Note: These projects each have strengths as well as weaknesses. Past iterations of this course have had slightly different framings for the final project, and so none of these should be considered perfect examples to copy for your project. That said, these examples should offer a sense of the variety of topics and project deliverables that you can pursue for your project.

Grading Rubric

  • Brainstorm, check in meeting, and draft presentation (5%)
    • If you complete each of these assignments, you will receive full credit. If not, you will be docked points.
  • Proposal (10%)
    • Describes the research question to be explored
    • Narrates:
      • How you came to choose your topic
      • How the research question evolved over the course of the semester
      • Your goals for the project
    • Describes a project that:
      • is appropriately scoped
      • makes use of one or more digital humanities method(s)
      • is likely to produce findings that respond to the research question
      • produces a final deliverable in the form of a website or essay
    • Provides a source of data that will be analyzed
    • Cites at least three sources
  • Presentation (10%)
    • Communicates the research question and motivation behind the project 
    • Showcases the final project deliverable and shares findings
    • Explains the methodology and processes that led to the final product
    • Uses time appropriately (did not finish too early or over time)

### Exercise goal
Set down the part of the grading rubric from "Grading Rubric" up to and including "digital humanities method(s)", copied word for word.

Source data
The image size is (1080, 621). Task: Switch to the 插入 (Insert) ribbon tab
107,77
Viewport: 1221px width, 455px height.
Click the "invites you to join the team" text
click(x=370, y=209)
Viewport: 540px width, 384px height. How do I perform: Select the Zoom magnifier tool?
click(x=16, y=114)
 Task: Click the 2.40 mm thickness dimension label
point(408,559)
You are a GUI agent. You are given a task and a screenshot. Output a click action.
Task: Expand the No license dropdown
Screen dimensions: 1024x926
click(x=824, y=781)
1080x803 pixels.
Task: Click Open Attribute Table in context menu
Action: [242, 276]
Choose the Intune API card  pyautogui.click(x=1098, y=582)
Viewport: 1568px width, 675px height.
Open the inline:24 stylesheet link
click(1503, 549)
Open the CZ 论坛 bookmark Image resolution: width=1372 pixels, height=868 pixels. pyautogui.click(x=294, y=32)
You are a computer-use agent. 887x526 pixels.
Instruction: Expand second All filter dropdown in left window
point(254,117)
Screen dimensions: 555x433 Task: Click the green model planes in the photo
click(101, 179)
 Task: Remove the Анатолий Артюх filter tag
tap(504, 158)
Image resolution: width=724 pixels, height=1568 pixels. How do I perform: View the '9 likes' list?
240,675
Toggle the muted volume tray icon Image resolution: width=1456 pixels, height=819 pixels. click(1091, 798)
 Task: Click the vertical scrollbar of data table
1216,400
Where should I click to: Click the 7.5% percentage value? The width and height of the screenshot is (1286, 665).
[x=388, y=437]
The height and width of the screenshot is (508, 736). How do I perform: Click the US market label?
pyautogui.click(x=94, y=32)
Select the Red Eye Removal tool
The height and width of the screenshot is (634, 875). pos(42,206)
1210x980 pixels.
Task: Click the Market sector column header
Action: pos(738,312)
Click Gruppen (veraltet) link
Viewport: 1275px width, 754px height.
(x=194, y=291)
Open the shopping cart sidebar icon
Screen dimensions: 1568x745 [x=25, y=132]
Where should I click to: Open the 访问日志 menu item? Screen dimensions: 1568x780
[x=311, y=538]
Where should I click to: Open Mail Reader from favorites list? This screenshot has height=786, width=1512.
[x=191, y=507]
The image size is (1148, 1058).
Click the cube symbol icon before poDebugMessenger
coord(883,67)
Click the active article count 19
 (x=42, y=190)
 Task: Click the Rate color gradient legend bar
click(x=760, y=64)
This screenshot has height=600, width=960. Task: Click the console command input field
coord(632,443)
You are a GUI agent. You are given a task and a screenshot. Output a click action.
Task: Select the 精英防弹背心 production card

### Written answer
Grading Rubric

  • Brainstorm, check in meeting, and draft presentation (5%)
    • If you complete each of these assignments, you will receive full credit. If not, you will be docked points.
  • Proposal (10%)
    • Describes the research question to be explored
    • Narrates:
      • How you came to choose your topic
      • How the research question evolved over the course of the semester
      • Your goals for the project
    • Describes a project that:
      • is appropriately scoped
      • makes use of one or more digital humanities method(s)